Mark Bosnich has turned a flamethrower on Australian football after the Socceroos were left outclassed by France in their World Cup opener on Wednesday morning.
The manner of the defeat has triggered an avalanche of criticism towards the Socceroos and coach Graham Arnold, however, Bosnich says the finger of blame should be pointed elsewhere.
There are several factors that made the Socceroos’ task almost impossible — but the most important remains that Arnold simply doesn’t have the cattle to compete against the world’s best.
Australia has never got it right with its production line of young talent — something that is brutally exposed every four years.
It is exactly what former Socceroos coach Ange Postecoglou warned about before the 2018 World Cup in Russia and exactly what Socceroos legend Craig Foster said four years ago after Australia’s loss to Peru in Russia.
Four years later, nothing has changed.
The most important thing to remember is that Arnold and his players have a chance to make us all look like fools and their campaign is very much alive, despite the 4-1 loss to the reigning world champions.
Australia next plays Tunisia on Saturday night before taking on Denmark in the final Group D match at 2am on Thursday, December 1 and two results could be enough for Australia to qualify for the group stages.
It would be the perfect way for Arnold to silence his critics after such a storm of condemnation for his tactics and style against France.
Australia’s failure to push up the pitch and put pressure on France was widely criticised by commentators after the game.

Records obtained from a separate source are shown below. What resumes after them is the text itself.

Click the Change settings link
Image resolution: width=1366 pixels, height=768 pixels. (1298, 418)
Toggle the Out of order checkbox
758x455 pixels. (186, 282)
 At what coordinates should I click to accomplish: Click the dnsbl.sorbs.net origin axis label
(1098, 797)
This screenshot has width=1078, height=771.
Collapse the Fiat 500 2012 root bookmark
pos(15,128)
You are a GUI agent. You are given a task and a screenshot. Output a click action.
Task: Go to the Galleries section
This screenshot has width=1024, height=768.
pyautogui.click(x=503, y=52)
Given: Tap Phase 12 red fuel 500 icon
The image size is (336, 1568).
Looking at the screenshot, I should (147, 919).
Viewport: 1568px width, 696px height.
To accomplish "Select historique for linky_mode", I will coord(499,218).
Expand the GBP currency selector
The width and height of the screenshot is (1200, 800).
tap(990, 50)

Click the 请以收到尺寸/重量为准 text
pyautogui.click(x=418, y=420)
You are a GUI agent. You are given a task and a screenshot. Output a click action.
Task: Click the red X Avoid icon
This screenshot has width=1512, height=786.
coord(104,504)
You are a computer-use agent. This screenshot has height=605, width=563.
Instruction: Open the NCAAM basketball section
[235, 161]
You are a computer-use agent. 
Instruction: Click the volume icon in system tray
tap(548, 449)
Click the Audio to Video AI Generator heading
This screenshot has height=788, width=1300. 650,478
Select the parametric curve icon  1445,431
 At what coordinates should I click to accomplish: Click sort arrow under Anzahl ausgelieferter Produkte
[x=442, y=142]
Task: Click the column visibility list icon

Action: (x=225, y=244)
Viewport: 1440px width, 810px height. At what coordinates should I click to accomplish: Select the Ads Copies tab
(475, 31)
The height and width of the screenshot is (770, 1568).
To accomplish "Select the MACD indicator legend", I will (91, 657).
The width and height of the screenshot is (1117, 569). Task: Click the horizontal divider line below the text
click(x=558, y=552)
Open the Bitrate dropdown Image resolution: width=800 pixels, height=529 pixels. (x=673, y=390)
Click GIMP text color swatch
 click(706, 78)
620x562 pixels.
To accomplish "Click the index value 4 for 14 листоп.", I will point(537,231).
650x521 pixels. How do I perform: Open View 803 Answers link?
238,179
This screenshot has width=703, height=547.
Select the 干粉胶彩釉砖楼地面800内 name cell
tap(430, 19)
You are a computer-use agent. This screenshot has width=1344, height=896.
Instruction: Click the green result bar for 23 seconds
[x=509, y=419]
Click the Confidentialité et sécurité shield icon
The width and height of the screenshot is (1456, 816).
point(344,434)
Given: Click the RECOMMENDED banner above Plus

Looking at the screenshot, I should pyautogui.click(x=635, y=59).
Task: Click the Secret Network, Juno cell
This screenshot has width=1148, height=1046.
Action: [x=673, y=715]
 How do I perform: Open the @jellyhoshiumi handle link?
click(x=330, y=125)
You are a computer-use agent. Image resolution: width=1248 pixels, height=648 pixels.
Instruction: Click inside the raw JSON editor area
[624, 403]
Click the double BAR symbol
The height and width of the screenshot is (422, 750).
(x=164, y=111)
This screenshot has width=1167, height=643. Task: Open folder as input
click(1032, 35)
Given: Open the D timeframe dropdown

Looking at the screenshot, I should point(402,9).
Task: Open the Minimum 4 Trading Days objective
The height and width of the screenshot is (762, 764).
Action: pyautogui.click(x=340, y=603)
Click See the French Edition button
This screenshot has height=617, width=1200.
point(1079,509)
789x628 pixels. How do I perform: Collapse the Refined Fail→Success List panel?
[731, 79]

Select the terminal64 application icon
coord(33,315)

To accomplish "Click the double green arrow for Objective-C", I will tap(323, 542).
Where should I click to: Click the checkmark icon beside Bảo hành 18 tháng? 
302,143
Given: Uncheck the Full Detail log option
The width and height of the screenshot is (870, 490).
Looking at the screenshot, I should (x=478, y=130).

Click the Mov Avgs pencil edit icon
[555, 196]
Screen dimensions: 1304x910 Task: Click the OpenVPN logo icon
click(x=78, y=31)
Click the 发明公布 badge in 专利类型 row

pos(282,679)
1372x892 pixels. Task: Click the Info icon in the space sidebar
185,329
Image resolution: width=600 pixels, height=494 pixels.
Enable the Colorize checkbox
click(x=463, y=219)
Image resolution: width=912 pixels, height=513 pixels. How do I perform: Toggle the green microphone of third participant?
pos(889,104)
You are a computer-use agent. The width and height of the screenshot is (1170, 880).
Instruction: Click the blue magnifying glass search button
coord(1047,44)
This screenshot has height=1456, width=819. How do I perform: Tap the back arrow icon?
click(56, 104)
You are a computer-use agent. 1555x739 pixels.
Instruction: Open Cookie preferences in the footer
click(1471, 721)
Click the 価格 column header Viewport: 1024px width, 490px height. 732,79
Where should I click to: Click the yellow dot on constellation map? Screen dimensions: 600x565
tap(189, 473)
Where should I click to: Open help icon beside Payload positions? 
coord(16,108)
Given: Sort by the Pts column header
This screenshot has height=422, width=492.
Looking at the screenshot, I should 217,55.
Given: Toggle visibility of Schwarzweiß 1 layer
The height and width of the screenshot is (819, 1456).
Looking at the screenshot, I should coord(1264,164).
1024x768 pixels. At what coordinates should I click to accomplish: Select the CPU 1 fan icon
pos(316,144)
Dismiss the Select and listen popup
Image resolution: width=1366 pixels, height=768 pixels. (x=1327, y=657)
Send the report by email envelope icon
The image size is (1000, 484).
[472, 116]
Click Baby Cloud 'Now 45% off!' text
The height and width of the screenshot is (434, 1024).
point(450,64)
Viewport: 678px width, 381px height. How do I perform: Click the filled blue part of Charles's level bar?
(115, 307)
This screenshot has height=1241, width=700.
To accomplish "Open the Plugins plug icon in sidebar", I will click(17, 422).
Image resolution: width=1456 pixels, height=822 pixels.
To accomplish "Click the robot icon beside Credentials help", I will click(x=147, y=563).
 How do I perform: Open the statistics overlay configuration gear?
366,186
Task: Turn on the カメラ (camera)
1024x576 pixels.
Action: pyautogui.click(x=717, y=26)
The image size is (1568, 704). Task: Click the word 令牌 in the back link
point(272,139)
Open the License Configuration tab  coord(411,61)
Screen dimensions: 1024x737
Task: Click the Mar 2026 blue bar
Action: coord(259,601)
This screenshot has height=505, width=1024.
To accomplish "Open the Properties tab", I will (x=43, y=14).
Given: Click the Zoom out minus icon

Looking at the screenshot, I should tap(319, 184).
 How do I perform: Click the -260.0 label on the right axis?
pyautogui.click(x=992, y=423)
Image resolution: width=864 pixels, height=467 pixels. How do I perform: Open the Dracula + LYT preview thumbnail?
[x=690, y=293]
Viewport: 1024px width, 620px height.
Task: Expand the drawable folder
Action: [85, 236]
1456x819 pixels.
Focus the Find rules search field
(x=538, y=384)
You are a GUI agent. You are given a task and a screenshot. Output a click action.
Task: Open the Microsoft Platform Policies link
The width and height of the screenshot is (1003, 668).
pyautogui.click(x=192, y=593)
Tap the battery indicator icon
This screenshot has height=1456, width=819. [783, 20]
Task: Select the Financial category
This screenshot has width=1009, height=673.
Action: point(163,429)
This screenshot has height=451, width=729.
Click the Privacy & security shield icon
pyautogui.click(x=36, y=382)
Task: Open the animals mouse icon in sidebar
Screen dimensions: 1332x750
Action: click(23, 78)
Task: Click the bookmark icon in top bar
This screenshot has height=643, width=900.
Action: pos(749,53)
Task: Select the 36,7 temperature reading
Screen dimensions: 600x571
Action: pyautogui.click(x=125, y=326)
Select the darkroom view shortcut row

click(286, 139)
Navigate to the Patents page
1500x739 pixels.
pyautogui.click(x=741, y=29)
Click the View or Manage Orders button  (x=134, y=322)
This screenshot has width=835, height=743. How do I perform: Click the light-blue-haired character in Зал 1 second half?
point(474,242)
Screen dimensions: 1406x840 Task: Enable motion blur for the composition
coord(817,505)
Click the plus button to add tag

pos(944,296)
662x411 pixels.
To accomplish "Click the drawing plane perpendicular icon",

With Australia siting back and letting the star-studded French attack run at them was a disaster and the three-goal defeat could easily have become an embarrassing scoreline if France had finished off some other golden opportunities.
The most cutting criticism has focused on the manner of the defeat with the Socceroos seemingly too shy to take the game on.
Australia enjoyed just 35 per cent of possession and allowed France to have 44 touches inside the penalty area. It was not exactly the Australian way.
It’s not hard to see why when the Australian World Cup squad is valued at about $59m and France’s squad is worth about $1.6 billion, according to transfermarkt.
Bosnich said the result exposes what little Australia has learned about its junior talent pathways — compared to France’s own system of junior academies that went through a dramatic overhaul following the country’s failure to qualify for the 1990 World Cup.
“The biggest question there is you’re seeing the result of people in France way back when they missed out in 1990 and they sat down and put together a massive plan.
“You are seeing the results of that now, and you see the difference in the class and the quality.
“That’s the biggest question here. What is Australian football going to do in the future to see our players be like that one day.
“Five world cup appearances all well and good, but what? But what? One last 16 place in over 100 years. So what are you going to do about that? That’s the biggest question.”
Arnold produced a minor miracle in guiding Australia to the World Cup finals with a squad referred to by some as the weakest Socceroos squad in decades.
The lack of world class players coming off the production line is exactly what Foster bemoaned four years ago when saying Australia had learned nothing from its campaign at the Brazil 2014 World Cup.
“In my view, we haven’t learnt from the last four years and we’ve come here and … according to the style of play, the guys executed it extremely well, but Australia’s capable of more,” he said in 2018.
“We’re capable of much more against Denmark and the real problem for Australia is that if we’d actually won this game and gone through … I would have preferred that France won, so that we can feel more pain right now.
“Otherwise it is just another moment where everyone feels we almost got there. We walk away. We dust ourselves off and learn very little, if anything, and then move on to the next campaign.”
The spectre of Postecoglou and his brutal prediction looms large as Australia struggled in its campaign opener on Wednesday.
However, it is also undeniable that Australia’s problems run deeper than that — as Postecoglou made clear when he walked out on the team before Russia 2018.
He famously said he wanted to play with an aggressive style that he believed could compete with the best teams in the world — but that philosophy was thrown out by his replacement Bert van Marwijk on the eve of the 2018 World Cup.
Graham Arnold has worked tirelessly to bring back an Australian identity into the Socceroos program in his four years in-charge — but Australian football’s path ahead appears to be unclear and a mixture of the two styles.
Postecoglou saw Wednesday morning’s result coming a mile off. He said in 2018: “In terms of development I think we’re going backwards to be honest,” he said of his previous 11 years with Australian teams at various levels.
“Unfortunately, from my days as national coach we’re going backwards – in terms of we don’t see it as an investment, we see it as an expense. We just have too short-term thinking, there just aren’t enough people with a broader vision as to how we can actually we can make Australia a force in world football.“
At the moment, it’s still about this World Cup or the next tournament, and eventually that will catch up with us. I think we’re going to find it really hard to compete in Asia. We’re already finding it difficult at youth and under age levels.
“The challenge even in the future to qualify for senior World Cups will become more difficult because more and more Asian countries put money into their youth, and we don’t. If anything, we’re going the other way.”